Some thoughts off the top of my head...

  • Consider (if possible) creating FN3, FN4, FN15, FN16 etc FBs from sub flows. You can pass into the subflow address, length, values, connectionID etc.
    • note, if any subflow shares functionality, you can nest subflows (e.g. a common CRC calc subflow could be used insode your FN3/FN4/FN15 subflows)
  • TransactionID - I would just round robin, By the time you get back round from 1 ~ 65535 back to 1, I would consider msg 1 to be stale, timed out or complete (depends on the amount of transactions & timings but you may be able to calculate that & warn user if he will "exhaust" the available 65535 transaction IDs

Thats all I have for now.

Following.

Hi @Steve-Mcl,

Thought about doing subflows -- could do different ones for the different FCs but really it wouldn't be much different. The beauty of Modbus is that most of the common messages are constructed the same way, with FC 15 & 16 being somewhat odd.

Thinking more about it, the one change I would do to my original post is to match the transaction ID then return the msg to another node for processing (instead of processing within the same function node right after matching trans ID) -- mark with with a msg.isResponse property when it goes out or something so that way the function node can be re-used untouched. Hope that makes sense, probably illustrated better with another picture but I'm lazy.

Could do round-robin for trans ID yeah. Could then find the max of the stored transaction IDs and add 1 to get the new transaction ID.

No CRC needed for TCP, but relevant I will also be doing this for Modbus RTU (serial). @dceejay already made the change to the serial request node that I needed for this, just haven't put it all together yet.

Really don't like any of the 3rd party Modbus nodes -- either inflexible or as bloated as a constipated gorilla.

do you really mean 0.05 msgs/s ? sounds very slow - even for Modbus... 1 every 20s.

Lol, good catch. Should be 200 msgs/sec -- I typically use a 5ms delay.

I would possibly think about subflows (with one eye to the future) - as in Node-RED 1.0 you can create the subflow properties such that they look more like a custom node - (ie can have checkboxes, selects, as well as text input etc) - and custom icon / colours...
(The next part (not for 1.0) is then to allow them to be exportable as custom nodes - so may be worth considering..)

Not to mention, the ones I tried (in my early days of node-red) actually crashed node-red & had issues re-connecting.

(I should have raised issues on github but I was a bit less knowledgeable then & thought it was something I'd done!)

The new features of NR1 make subflows even more attractive :+1:

@dceejay sounds good.

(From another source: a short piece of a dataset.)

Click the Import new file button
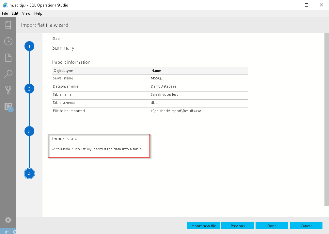This screenshot has width=329, height=234. point(203,226)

Need to play around with those more anyway.

In an ideal world, someday I would submit a PR for some real built-in Modbus nodes for Node-RED...IMO it should have at least Modbus TCP in, out, request nodes to go alongside everything else, since Modbus is so super common in industrial automation.

@Steve-Mcl Agreed -- and most maintainers of said packages either don't respond to issues on GitHub or dismiss them, so you didn't miss out or hurt anything but not raising the issues....

node-red-contrib-modbustcp would be good but it needs to be more focused on single requests/responses rather than creating new auto-polling listeners. Let the built-in inject nodes handle repeating things.

You could always fork it & improve it (they may accept PRs?), however, I think it will be an excellent show piece for node-red to have a comms driver written for node-red, in node-red :+1:

Have a working flow with function codes 1-6, 15, & 16 working but using ordinary JS functions stored in the global context.

I was testing and it occurred to me that the lack of a no-nonsense TCP server is also a sore spot. I was using the Modbus Server node from node-red-contrib-modbus with show errors checked...no errors or response exceptions (e.g. illegal data address, illegal function, etc.) when abused.

Will make the TCP client into subflows...and then write a TCP server too...one that allows direct register data manipulation via context instead of having to use client nodes...and throw it up on GitHub.